--- EXERCISE DATA ---

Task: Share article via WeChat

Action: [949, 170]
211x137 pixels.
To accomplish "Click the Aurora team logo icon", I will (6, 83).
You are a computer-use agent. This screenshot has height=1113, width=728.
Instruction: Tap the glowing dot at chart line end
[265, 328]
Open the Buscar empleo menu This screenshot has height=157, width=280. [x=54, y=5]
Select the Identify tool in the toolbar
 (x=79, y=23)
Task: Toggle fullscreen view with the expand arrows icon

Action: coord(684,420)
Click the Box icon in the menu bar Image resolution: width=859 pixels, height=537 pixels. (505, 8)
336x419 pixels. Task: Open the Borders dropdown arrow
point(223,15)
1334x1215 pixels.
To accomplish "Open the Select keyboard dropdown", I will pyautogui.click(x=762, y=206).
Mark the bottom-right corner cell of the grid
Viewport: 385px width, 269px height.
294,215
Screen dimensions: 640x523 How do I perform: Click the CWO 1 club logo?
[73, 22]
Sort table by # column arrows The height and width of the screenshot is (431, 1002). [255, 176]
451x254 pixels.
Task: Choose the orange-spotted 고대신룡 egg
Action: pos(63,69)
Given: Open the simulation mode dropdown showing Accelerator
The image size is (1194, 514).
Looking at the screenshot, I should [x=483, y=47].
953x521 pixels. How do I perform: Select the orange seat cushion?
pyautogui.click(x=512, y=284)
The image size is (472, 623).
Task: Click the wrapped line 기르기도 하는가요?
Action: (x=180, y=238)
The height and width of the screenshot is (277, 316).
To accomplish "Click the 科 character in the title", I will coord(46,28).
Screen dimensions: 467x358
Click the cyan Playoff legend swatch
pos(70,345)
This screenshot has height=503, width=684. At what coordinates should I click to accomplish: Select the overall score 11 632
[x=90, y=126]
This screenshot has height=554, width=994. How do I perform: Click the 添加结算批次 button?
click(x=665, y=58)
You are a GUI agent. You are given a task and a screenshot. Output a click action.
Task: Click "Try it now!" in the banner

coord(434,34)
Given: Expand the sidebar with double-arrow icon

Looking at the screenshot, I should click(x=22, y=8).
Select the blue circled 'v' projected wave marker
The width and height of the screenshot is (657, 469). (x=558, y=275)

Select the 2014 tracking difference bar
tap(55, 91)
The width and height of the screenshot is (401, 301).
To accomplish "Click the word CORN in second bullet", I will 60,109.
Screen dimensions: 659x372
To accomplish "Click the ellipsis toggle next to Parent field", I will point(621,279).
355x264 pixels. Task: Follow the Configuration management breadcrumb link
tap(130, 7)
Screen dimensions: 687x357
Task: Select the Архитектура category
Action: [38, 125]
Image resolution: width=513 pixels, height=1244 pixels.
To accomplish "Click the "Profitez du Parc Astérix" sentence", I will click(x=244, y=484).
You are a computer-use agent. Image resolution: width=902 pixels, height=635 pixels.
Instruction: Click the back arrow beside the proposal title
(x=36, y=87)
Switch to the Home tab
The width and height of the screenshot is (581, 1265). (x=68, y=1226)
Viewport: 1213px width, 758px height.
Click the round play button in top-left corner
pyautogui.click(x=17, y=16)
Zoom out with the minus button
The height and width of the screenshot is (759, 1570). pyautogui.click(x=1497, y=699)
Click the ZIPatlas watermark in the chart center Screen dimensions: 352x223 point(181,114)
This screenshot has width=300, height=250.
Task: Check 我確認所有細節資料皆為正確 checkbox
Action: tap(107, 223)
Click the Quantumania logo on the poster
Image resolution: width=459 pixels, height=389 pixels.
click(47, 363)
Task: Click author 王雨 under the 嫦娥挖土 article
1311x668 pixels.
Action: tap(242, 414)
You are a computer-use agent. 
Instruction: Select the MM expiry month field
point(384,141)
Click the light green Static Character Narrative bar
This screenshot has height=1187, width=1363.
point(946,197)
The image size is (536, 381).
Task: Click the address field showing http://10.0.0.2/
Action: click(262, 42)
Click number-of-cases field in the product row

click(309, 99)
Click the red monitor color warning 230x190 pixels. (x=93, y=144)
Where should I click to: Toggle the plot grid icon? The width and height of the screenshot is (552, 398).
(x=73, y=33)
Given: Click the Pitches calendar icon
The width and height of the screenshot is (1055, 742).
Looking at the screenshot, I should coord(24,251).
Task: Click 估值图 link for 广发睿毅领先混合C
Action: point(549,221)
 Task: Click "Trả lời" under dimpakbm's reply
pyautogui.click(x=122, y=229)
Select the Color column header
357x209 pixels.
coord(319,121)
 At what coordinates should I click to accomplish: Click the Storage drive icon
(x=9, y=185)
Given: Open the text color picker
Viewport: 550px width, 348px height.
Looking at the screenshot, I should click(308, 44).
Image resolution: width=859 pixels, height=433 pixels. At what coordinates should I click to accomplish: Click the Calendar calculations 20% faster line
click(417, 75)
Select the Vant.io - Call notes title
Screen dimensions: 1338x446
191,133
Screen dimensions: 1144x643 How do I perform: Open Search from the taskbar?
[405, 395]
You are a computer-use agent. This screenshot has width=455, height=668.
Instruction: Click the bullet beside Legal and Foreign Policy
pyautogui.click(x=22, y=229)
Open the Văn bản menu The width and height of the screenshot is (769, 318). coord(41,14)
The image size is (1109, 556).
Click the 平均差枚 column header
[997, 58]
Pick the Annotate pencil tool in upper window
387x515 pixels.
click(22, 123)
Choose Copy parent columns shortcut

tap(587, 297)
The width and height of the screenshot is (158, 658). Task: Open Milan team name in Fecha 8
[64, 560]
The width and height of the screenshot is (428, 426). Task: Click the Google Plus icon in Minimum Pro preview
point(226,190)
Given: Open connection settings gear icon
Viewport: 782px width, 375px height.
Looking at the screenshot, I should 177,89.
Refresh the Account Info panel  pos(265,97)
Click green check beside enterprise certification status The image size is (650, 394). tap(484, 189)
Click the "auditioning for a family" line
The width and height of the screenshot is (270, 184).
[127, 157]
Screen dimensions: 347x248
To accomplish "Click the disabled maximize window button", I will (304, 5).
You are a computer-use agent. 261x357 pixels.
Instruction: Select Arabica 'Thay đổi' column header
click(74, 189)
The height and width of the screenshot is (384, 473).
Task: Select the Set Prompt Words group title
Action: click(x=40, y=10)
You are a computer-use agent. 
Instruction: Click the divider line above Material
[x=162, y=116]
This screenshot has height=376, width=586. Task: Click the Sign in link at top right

---

## ASSIGNED TASK
Give the entries again exactly, every one.

## EXPECTED OUTPUT
Task: Share article via WeChat

Action: [949, 170]
211x137 pixels.
To accomplish "Click the Aurora team logo icon", I will (6, 83).
You are a computer-use agent. This screenshot has height=1113, width=728.
Instruction: Tap the glowing dot at chart line end
[265, 328]
Open the Buscar empleo menu This screenshot has height=157, width=280. [x=54, y=5]
Select the Identify tool in the toolbar
 (x=79, y=23)
Task: Toggle fullscreen view with the expand arrows icon

Action: coord(684,420)
Click the Box icon in the menu bar Image resolution: width=859 pixels, height=537 pixels. (505, 8)
336x419 pixels. Task: Open the Borders dropdown arrow
point(223,15)
1334x1215 pixels.
To accomplish "Open the Select keyboard dropdown", I will pyautogui.click(x=762, y=206).
Mark the bottom-right corner cell of the grid
Viewport: 385px width, 269px height.
294,215
Screen dimensions: 640x523 How do I perform: Click the CWO 1 club logo?
[73, 22]
Sort table by # column arrows The height and width of the screenshot is (431, 1002). [255, 176]
451x254 pixels.
Task: Choose the orange-spotted 고대신룡 egg
Action: pos(63,69)
Given: Open the simulation mode dropdown showing Accelerator
The image size is (1194, 514).
Looking at the screenshot, I should [x=483, y=47].
953x521 pixels. How do I perform: Select the orange seat cushion?
pyautogui.click(x=512, y=284)
The image size is (472, 623).
Task: Click the wrapped line 기르기도 하는가요?
Action: (x=180, y=238)
The height and width of the screenshot is (277, 316).
To accomplish "Click the 科 character in the title", I will coord(46,28).
Screen dimensions: 467x358
Click the cyan Playoff legend swatch
pos(70,345)
This screenshot has height=503, width=684. At what coordinates should I click to accomplish: Select the overall score 11 632
[x=90, y=126]
This screenshot has height=554, width=994. How do I perform: Click the 添加结算批次 button?
click(x=665, y=58)
You are a GUI agent. You are given a task and a screenshot. Output a click action.
Task: Click "Try it now!" in the banner

coord(434,34)
Given: Expand the sidebar with double-arrow icon

Looking at the screenshot, I should click(x=22, y=8).
Select the blue circled 'v' projected wave marker
The width and height of the screenshot is (657, 469). (x=558, y=275)

Select the 2014 tracking difference bar
tap(55, 91)
The width and height of the screenshot is (401, 301).
To accomplish "Click the word CORN in second bullet", I will 60,109.
Screen dimensions: 659x372
To accomplish "Click the ellipsis toggle next to Parent field", I will point(621,279).
355x264 pixels. Task: Follow the Configuration management breadcrumb link
tap(130, 7)
Screen dimensions: 687x357
Task: Select the Архитектура category
Action: [38, 125]
Image resolution: width=513 pixels, height=1244 pixels.
To accomplish "Click the "Profitez du Parc Astérix" sentence", I will click(x=244, y=484).
You are a computer-use agent. Image resolution: width=902 pixels, height=635 pixels.
Instruction: Click the back arrow beside the proposal title
(x=36, y=87)
Switch to the Home tab
The width and height of the screenshot is (581, 1265). (x=68, y=1226)
Viewport: 1213px width, 758px height.
Click the round play button in top-left corner
pyautogui.click(x=17, y=16)
Zoom out with the minus button
The height and width of the screenshot is (759, 1570). pyautogui.click(x=1497, y=699)
Click the ZIPatlas watermark in the chart center Screen dimensions: 352x223 point(181,114)
This screenshot has width=300, height=250.
Task: Check 我確認所有細節資料皆為正確 checkbox
Action: tap(107, 223)
Click the Quantumania logo on the poster
Image resolution: width=459 pixels, height=389 pixels.
click(47, 363)
Task: Click author 王雨 under the 嫦娥挖土 article
1311x668 pixels.
Action: tap(242, 414)
You are a computer-use agent. 
Instruction: Select the MM expiry month field
point(384,141)
Click the light green Static Character Narrative bar
This screenshot has height=1187, width=1363.
point(946,197)
The image size is (536, 381).
Task: Click the address field showing http://10.0.0.2/
Action: click(262, 42)
Click number-of-cases field in the product row

click(309, 99)
Click the red monitor color warning 230x190 pixels. (x=93, y=144)
Where should I click to: Toggle the plot grid icon? The width and height of the screenshot is (552, 398).
(x=73, y=33)
Given: Click the Pitches calendar icon
The width and height of the screenshot is (1055, 742).
Looking at the screenshot, I should coord(24,251).
Task: Click 估值图 link for 广发睿毅领先混合C
Action: point(549,221)
 Task: Click "Trả lời" under dimpakbm's reply
pyautogui.click(x=122, y=229)
Select the Color column header
357x209 pixels.
coord(319,121)
 At what coordinates should I click to accomplish: Click the Storage drive icon
(x=9, y=185)
Given: Open the text color picker
Viewport: 550px width, 348px height.
Looking at the screenshot, I should click(308, 44).
Image resolution: width=859 pixels, height=433 pixels. At what coordinates should I click to accomplish: Click the Calendar calculations 20% faster line
click(417, 75)
Select the Vant.io - Call notes title
Screen dimensions: 1338x446
191,133
Screen dimensions: 1144x643 How do I perform: Open Search from the taskbar?
[405, 395]
You are a computer-use agent. This screenshot has width=455, height=668.
Instruction: Click the bullet beside Legal and Foreign Policy
pyautogui.click(x=22, y=229)
Open the Văn bản menu The width and height of the screenshot is (769, 318). coord(41,14)
The image size is (1109, 556).
Click the 平均差枚 column header
[997, 58]
Pick the Annotate pencil tool in upper window
387x515 pixels.
click(22, 123)
Choose Copy parent columns shortcut

tap(587, 297)
The width and height of the screenshot is (158, 658). Task: Open Milan team name in Fecha 8
[64, 560]
The width and height of the screenshot is (428, 426). Task: Click the Google Plus icon in Minimum Pro preview
point(226,190)
Given: Open connection settings gear icon
Viewport: 782px width, 375px height.
Looking at the screenshot, I should 177,89.
Refresh the Account Info panel  pos(265,97)
Click green check beside enterprise certification status The image size is (650, 394). tap(484, 189)
Click the "auditioning for a family" line
The width and height of the screenshot is (270, 184).
[127, 157]
Screen dimensions: 347x248
To accomplish "Click the disabled maximize window button", I will (304, 5).
You are a computer-use agent. 261x357 pixels.
Instruction: Select Arabica 'Thay đổi' column header
click(74, 189)
The height and width of the screenshot is (384, 473).
Task: Select the Set Prompt Words group title
Action: click(x=40, y=10)
You are a computer-use agent. 
Instruction: Click the divider line above Material
[x=162, y=116]
This screenshot has height=376, width=586. Task: Click the Sign in link at top right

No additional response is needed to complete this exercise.